A quick glance at an e mail containing the words Tennant and David in the subject line and it's a mistake there for the making.
Once I'd realised it wasn't David Tennant I was still very grateful to David Waller for ensuring that I read The Magnificent Mrs Tennant.
I love it when consecutive reads connect because I then moved on to Frances Partridge, The Biography by Anne Chisholm.
I'll explain Gertrude Tennant in a minute, but amazing to discover that by marriage she was connected to Frances Partridge.
Now you'll need to focus here...Frances Partridge's father's cousin, Frederic Myers- the psychical researcher and essayist, was married to Gertrude's daughter Evie.
There, a small world even in 1880.
In many ways Gertrude Tennant's life bears comparison to that of Frances Partridge, not only for its longevity, spanning almost an entire century from 1819 to 1918 (beautiful symmetry of numbers there), but also for its links to the literary milieu of the time and for Gertrude's own record of that life.
I can't begin to imagine what this must have felt like, but author David Waller was given access to two oak chests, unopened for half a century and stashed in the family attic containing,
'layer upon layer of books, bags, envelopes...bundles of letters...old newspapers, diaries of parchment and leather...manuscripts...someone had tied a blue ribbon around one particular bundle of letters , and in an antique hand labelled them : Correspondence From Various Distinguished Persons, Do Not Throw Away...and thousands of family letters.'
Born a few weeks before the death of George III, in the same year as Queen Victoria and just days before George Eliot, Gertrude was one of seven children adding to the extensive ranks of the
Collier family, spending her childhood largely in France when the tide turned on the family's naval fortunes.
It was here that Gertrude not only met Victor Hugo but also became a lifelong friend of Gustave Flaubert.
Returning to England and now happily married to Charles Tennant, Gertrude gave birth to six nicely alphabetical children Alice, Blanche, Charles,etc and then proceeded to live her life in the shadow of many great men.
As the London hostess extraordinaire, Gertrude created a literary and artistic salon at her Richmond Terrace home. The salon, based on those she had come to know as a young woman living in France became a magnet for just about every 'it' name of the nineteenth century.
Anthony Trollope...'a large burly, bald-headed man, with a thick grizzly beard, and a strange expression about his mouth, as if continually puffing out smoke.'
Tennyson, George du Maurier, Henry James, Oscar Wilde, John Ruskin, Mark Twain, Robert Browning and many more all crossed the threshold.

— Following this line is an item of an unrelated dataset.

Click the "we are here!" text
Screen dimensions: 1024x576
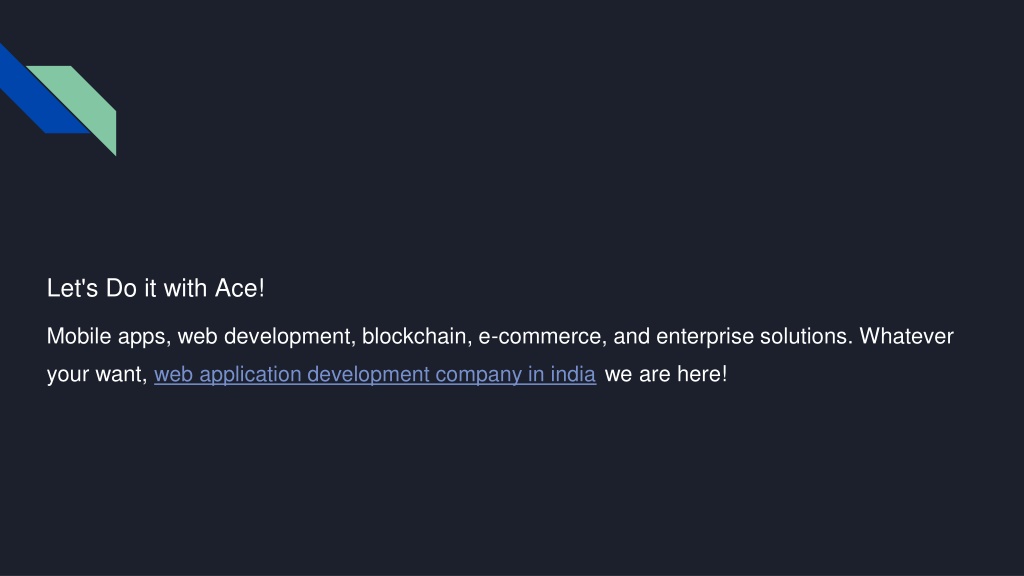pos(666,374)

What makes the book such an interesting read is not only Gertrude's many literary connections and her life events all so carefully recorded, joy at the births and then unbearable sadness and grief at lost children, but also the history ticking along quietly in the background.

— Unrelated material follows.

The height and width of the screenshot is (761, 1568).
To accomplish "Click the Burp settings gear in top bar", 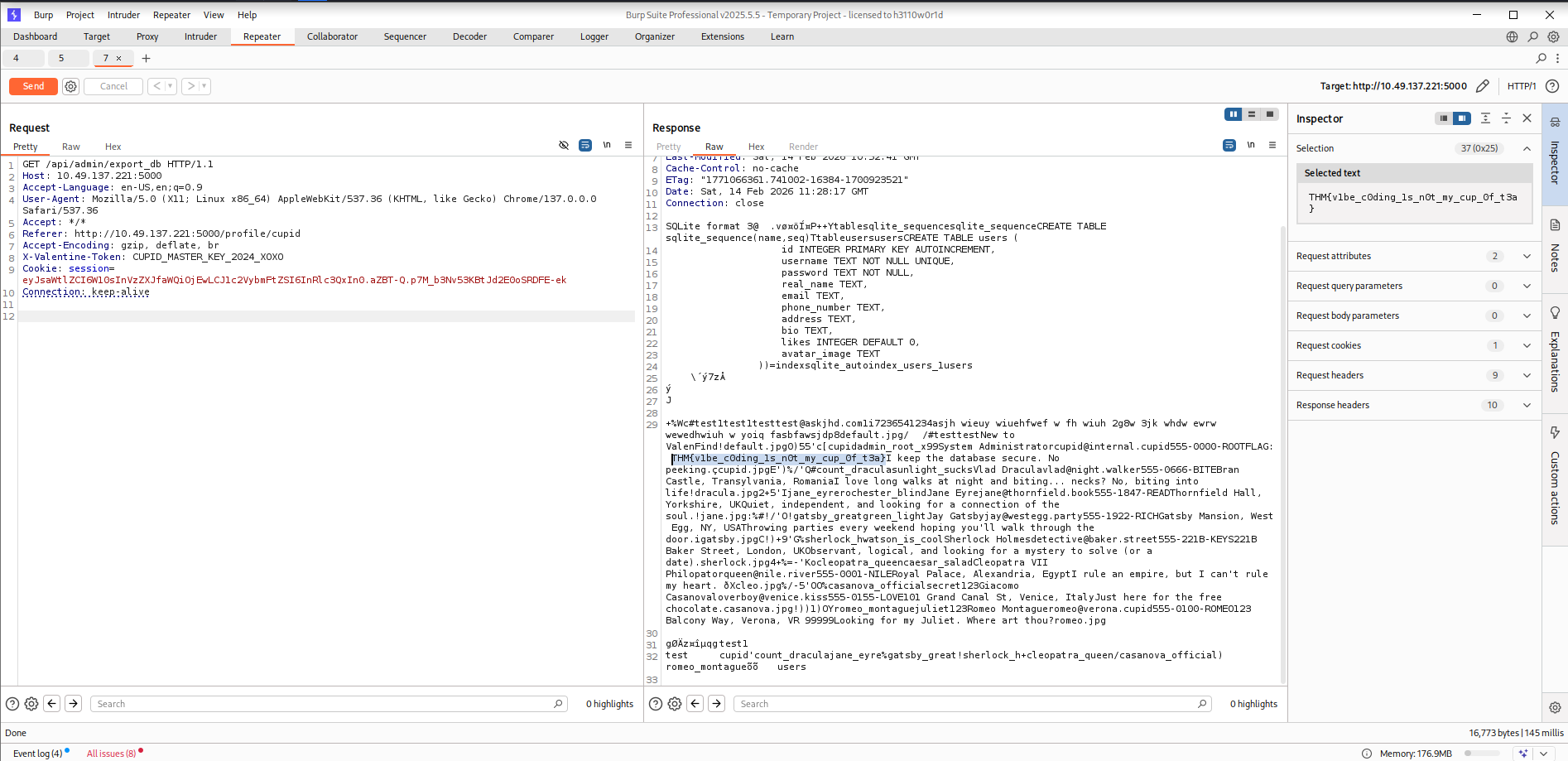I will pos(1554,36).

'The Queen is becoming very unpopular' writes Gertrude in her diary , 'they now call her The Woman in Black.'
David Waller adds further historical context, grounding the book even more firmly in the nineteenth century. As if it wasn't enough to entertain the rich and famous, Gertrude's daughter Dolly married that nineteenth century intrepid explorer himself, Henry Morton Stanley of 'Dr Livingstone I presume fame'.
Think of the biggest celebrity wedding of recent times and there you have Dolly and Henry's.
This all makes for very revealing reading because all was not as it seemed with this hero of the times. Stanley, despite a knighthood, was snubbed by the establishment and permission was refused for his burial next to Livingstone in Westminster Abbey.
A book I might never have found and a read I have really enjoyed for its difference, the voice of an ordinary woman who was actually quite extraordinary in her provision of a social record of the times.
Never one to mince her words I'll give you one guess as to which of Flaubert's novels, a signed first edition sent as a gift, is causing our hostess such anguish,
'but I will tell you straight that I am astonished that you, with your imagination, and your admiration for everything that is beautiful, that you have written, that you have been able to take pleasure in writing something so hideous as this book! I find it all so bad! '
Now an afterthought suddenly occurs, might book blogs be the literary salons of the 21st century?
Might they be those virtual trunks in the virtual attics?